No public 0.0.0.0/0 SSH anywhere. OCI security list rule for port 22 is scoped to var.mgmt_cidr (mellon's /32); GCP relies on IAP firewall tag (no public listener at all).
Identity-bound auth at the CF edge before traffic ever reaches the origin: Google Workspace SSO on the OCI hosts, email one-time PIN on ssh.bytell.com. The SSH key on the VM is the second layer.
Per-app audit trail: every tunneled SSH session shows up in CF Zero Trust → Logs → Access with the authenticated identity, source IP, and app name.
Revocation in seconds: removing a user from the bytell.com Workspace cuts off all tunnel-fronted hosts simultaneously; rolling the SSH key on the VM cuts off direct paths.

Architecture notes¶

Why 24h sessions, not 1h?
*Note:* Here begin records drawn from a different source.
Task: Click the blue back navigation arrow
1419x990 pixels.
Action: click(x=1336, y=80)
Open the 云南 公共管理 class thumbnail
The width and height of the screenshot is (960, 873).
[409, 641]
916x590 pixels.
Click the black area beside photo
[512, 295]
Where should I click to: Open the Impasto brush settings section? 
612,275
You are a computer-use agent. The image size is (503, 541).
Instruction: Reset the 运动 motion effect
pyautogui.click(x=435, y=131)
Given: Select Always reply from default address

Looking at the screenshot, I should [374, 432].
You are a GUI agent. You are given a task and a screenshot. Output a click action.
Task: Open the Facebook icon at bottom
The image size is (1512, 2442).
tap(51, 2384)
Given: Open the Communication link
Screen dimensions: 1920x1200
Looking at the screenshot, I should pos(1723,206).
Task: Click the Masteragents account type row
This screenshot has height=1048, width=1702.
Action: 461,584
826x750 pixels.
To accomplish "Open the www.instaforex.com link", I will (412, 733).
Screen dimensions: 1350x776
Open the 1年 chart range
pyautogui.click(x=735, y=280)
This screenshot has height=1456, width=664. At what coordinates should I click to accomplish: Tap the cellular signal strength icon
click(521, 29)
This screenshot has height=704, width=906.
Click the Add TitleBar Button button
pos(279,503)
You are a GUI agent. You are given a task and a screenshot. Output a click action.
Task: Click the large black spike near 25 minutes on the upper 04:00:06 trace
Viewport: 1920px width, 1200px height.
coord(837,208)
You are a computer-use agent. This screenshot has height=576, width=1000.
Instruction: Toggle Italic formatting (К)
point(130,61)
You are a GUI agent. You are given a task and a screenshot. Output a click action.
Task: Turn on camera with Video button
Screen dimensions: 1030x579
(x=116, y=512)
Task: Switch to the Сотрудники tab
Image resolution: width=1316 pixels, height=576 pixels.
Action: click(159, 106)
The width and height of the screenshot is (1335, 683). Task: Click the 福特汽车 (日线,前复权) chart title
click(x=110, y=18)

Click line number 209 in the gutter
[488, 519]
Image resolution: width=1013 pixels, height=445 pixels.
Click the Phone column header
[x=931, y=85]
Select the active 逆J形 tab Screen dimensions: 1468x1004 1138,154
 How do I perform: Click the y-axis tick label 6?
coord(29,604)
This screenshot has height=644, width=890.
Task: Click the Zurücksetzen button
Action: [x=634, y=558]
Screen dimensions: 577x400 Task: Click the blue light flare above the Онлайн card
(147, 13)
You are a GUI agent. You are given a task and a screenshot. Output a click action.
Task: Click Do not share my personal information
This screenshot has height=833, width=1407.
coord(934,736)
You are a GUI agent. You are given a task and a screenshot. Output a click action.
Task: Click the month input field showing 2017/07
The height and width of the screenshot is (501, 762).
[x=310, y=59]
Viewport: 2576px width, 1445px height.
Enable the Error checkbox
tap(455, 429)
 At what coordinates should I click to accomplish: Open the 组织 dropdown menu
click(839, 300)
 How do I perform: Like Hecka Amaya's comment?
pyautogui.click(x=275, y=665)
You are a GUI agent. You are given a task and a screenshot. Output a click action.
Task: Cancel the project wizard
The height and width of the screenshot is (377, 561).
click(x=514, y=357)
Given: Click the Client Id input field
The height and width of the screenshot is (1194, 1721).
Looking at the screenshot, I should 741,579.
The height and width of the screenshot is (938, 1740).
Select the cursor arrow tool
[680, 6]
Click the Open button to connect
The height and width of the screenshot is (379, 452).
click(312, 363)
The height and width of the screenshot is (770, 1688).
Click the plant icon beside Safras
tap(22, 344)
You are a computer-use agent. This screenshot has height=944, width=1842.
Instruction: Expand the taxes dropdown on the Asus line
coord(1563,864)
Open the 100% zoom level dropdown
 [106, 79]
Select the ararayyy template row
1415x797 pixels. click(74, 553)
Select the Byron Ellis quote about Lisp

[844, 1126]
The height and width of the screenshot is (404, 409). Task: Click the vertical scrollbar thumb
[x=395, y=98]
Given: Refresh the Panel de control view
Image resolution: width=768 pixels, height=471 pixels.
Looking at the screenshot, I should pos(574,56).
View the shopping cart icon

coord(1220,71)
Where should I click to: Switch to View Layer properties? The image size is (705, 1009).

One-user, low-frequency SSH; the audit trail is enough. Bump down per-app via the session_duration field in infra/cloudflare/terraform/access.tf if a higher-risk host needs it.
Why Google Workspace SSO and not just email PIN everywhere? SSO auto-revokes on Workspace removal, surfaces a per-Google-identity audit trail, and is one click after the first login. Email PIN remains in place on ssh.bytell.com because it predates this work and isn't worth churning.
Why no cloudflared on the GCP micro? IAP TCP forwarding is GCP-native and doesn't require a daemon on the box — important on a 1 GB micro. Trade-off: it only works while gcloud is the client. If anyone needs to SSH from a non-gcloud machine, they go via mellon.